Exercise description.
Report each line from the records where the string "Viewport" turns up.

===============

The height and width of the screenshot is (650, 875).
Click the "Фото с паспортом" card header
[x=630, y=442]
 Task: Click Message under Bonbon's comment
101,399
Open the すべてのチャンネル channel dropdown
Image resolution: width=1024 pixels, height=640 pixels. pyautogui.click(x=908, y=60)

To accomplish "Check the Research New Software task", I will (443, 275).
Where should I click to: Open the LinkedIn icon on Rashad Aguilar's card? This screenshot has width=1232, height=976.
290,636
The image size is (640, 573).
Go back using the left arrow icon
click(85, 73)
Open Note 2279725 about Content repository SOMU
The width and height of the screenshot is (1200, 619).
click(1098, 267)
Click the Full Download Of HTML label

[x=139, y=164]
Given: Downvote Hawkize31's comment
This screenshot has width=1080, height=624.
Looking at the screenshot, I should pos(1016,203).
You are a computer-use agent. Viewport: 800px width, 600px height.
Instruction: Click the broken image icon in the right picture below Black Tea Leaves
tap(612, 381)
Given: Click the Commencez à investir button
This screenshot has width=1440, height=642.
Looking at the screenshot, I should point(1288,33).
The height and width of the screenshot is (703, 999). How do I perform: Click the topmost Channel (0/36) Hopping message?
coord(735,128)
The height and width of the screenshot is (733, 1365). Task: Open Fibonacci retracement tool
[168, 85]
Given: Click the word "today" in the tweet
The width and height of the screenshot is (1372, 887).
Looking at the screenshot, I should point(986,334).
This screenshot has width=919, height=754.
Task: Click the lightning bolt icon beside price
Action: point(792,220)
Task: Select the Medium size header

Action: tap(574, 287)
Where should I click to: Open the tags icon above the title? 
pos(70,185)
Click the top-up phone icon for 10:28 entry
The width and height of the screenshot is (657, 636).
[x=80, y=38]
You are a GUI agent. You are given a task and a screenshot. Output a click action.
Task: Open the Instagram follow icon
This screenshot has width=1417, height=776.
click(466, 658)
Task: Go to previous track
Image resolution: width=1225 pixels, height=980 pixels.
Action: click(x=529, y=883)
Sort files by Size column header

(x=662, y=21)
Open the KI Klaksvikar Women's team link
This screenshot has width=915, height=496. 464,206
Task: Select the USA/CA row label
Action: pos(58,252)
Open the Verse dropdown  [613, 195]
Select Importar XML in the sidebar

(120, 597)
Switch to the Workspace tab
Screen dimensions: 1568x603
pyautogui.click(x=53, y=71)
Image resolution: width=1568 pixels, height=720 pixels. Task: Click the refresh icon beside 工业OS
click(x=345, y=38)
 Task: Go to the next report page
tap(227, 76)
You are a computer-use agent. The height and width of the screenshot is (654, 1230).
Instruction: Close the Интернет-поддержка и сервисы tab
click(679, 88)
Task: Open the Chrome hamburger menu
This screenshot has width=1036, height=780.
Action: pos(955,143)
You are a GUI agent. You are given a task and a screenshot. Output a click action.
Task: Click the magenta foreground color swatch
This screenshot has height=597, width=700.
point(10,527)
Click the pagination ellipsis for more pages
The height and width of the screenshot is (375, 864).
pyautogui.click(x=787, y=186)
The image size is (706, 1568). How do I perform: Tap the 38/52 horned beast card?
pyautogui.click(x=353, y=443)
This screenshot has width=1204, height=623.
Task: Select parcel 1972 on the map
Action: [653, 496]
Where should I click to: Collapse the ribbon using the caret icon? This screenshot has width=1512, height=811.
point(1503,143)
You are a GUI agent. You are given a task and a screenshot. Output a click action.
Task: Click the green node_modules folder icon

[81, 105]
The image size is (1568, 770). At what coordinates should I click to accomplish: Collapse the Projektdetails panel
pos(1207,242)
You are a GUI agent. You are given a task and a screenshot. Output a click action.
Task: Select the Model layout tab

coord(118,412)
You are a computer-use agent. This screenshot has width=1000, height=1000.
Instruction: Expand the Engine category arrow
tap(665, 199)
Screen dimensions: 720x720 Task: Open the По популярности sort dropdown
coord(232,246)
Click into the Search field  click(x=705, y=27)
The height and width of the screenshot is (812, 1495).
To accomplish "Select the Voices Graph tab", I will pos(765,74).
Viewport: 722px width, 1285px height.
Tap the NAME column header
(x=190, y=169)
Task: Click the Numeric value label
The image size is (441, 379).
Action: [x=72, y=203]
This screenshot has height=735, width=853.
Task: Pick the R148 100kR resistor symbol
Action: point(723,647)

===============

Written solution.
You are a computer-use agent. Viewport: 800px width, 600px height.
Viewport: 722px width, 1285px height.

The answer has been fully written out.